Whitepaper Digital ethics: When digitization guides our society
The newly published whitepaper on digital ethics by Cornelia Diethelm and Peter Sennhauser provides examples and explanations for the new questions on digitality. The debate has long been opened in our society as well.
What a teddy bear might have in common with a sex robot explains the "Whitepaper Digital Ethics. Both are things that people attach subjective attributes to. This means that our behavior toward them says a lot about us, our values and our self-image. But this behavior is not natural. It is based on decency, on customs, in short: on morality. Morality is subject to constant change.
Adjustment of certain values necessary
With every new technology - from the taming of fire to the cloning of Dolly the sheep - society must ask itself what opportunities, what risks, but also what changes in human values accompany its application.
To answer such questions is a task of ethics. This discipline of philosophy is devoted to morality, questioning and analyzing our sense of decency and defining where we should go from here. Until now, ethics was blessed with the luxury of time and limited space: Morality changed slowly and could be well observed and influenced with social discourse. Moreover, it was usually limited to an area of similar culture, language, and legal system.

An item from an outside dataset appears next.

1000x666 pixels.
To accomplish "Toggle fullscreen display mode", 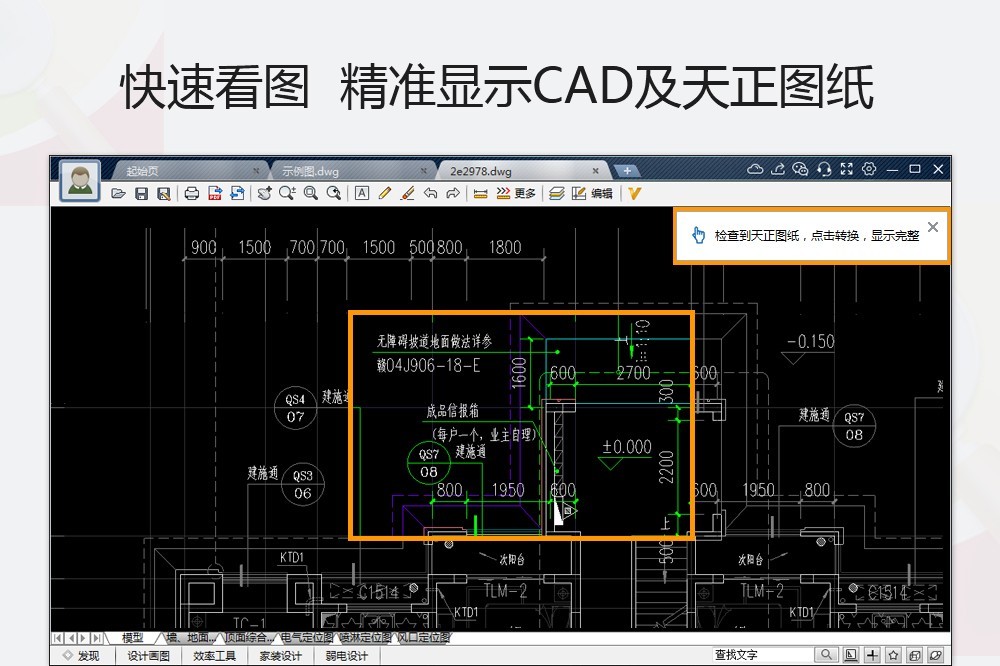I will click(847, 170).
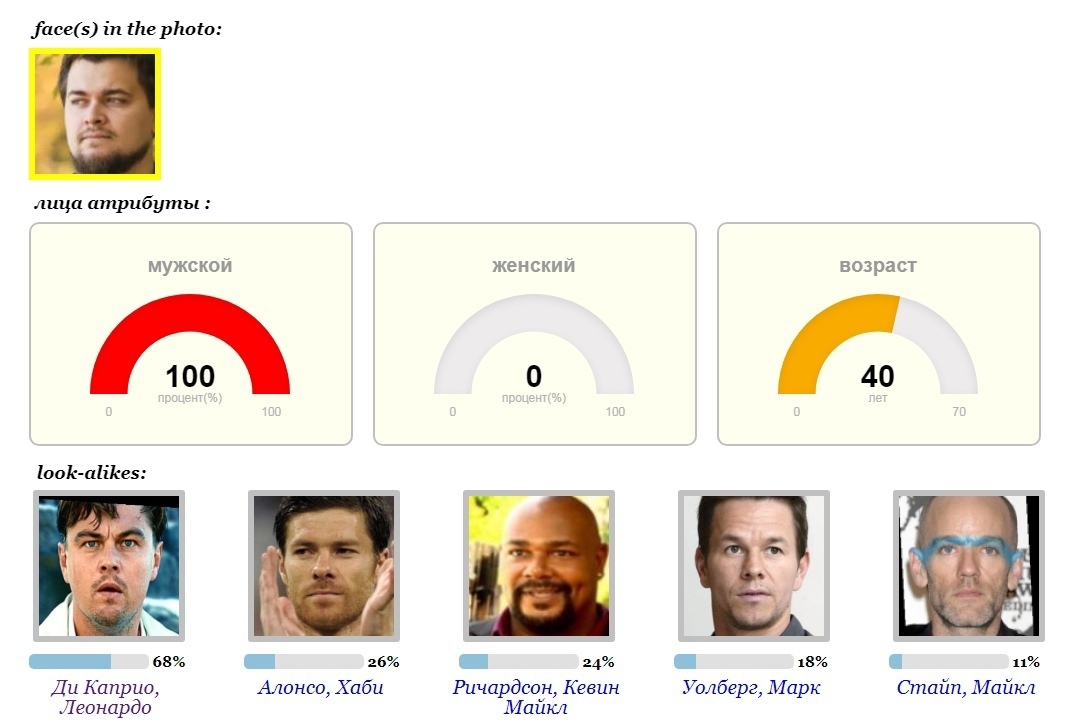Click the 'Ричардсон, Кевин Майкл' link
Image resolution: width=1083 pixels, height=723 pixels.
535,698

The freedom of choice of the individual limited
This is changing with digitization. The world is increasingly becoming a single metropolis and life in it is becoming an express ride: Progress is being put into turbo mode by the triumvirate of increasing computing power, exploding data volumes and global networking. Technology is creating new opportunities and breaking through barriers. Many opportunities and risks are opening up. Keeping them apart and weighing them ethically is not always easy; some advantages cost society a few disadvantages. For example, when moral principles such as privacy are
stand in the way, namely defeating cancer through widespread data collection. Or if connected autonomous vehicles could increase traffic efficiency by 30 percent, limiting individual choice.

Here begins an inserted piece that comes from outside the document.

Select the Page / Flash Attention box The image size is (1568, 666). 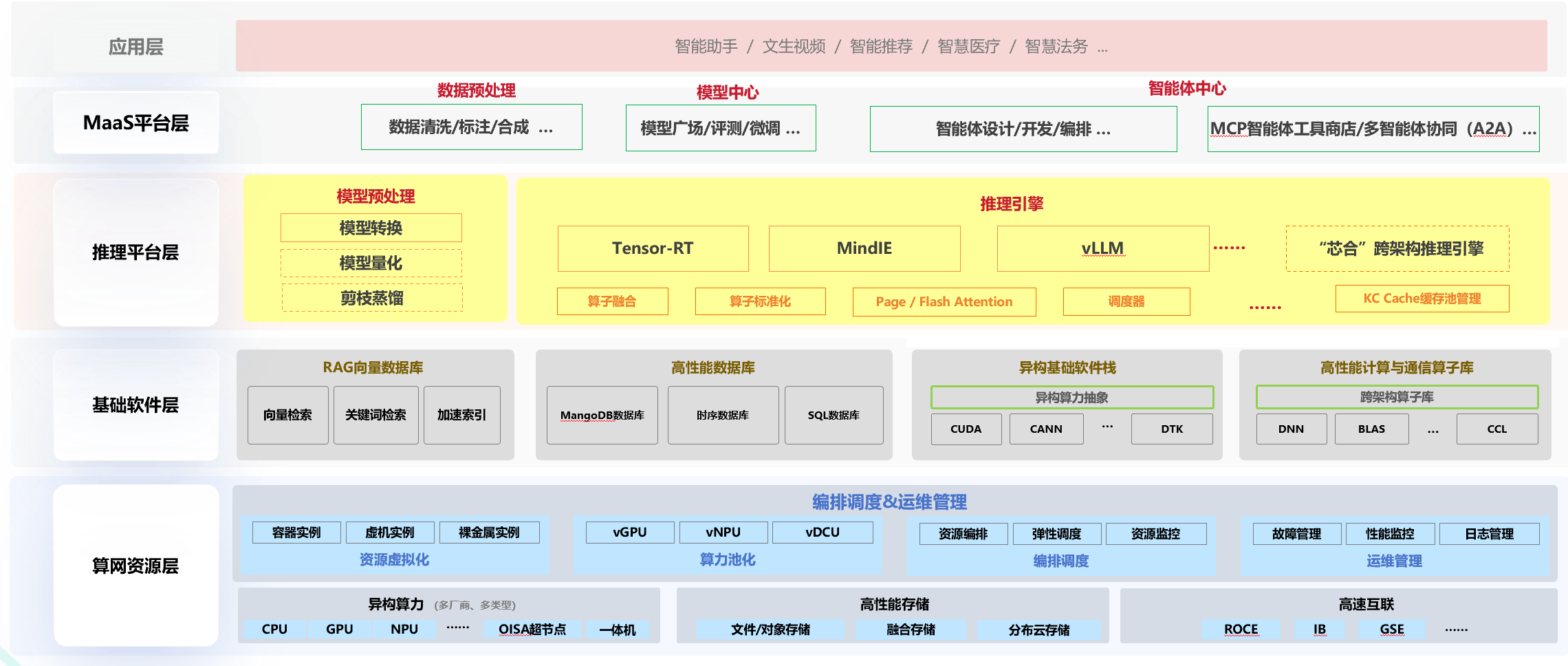click(944, 301)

Digital ethics" must address the questions of:
- Opportunities and side effects of technologies,
- their risks and
- their influence on the human self-image
in a digital world in which everything leaves data traces and can thus be recorded, analyzed and influenced. Digital technology creates such extensive new possibilities that we have to decide which of them we want to use and which we want to consciously do without because they conflict with existing values.
The "Digital Ethics Whitepaper" provides examples and explanations. It was written by Cornelia Diethelm (Seminar leader Digital Ethics & Founder Centre for Digital Responsibility) as well as Peter Sennhauser (Author, bookandnet.com). This is not just about definable opportunities and risks.
This whitepaper is a collaboration of the Institute for Digital Business & the HWZ Academy.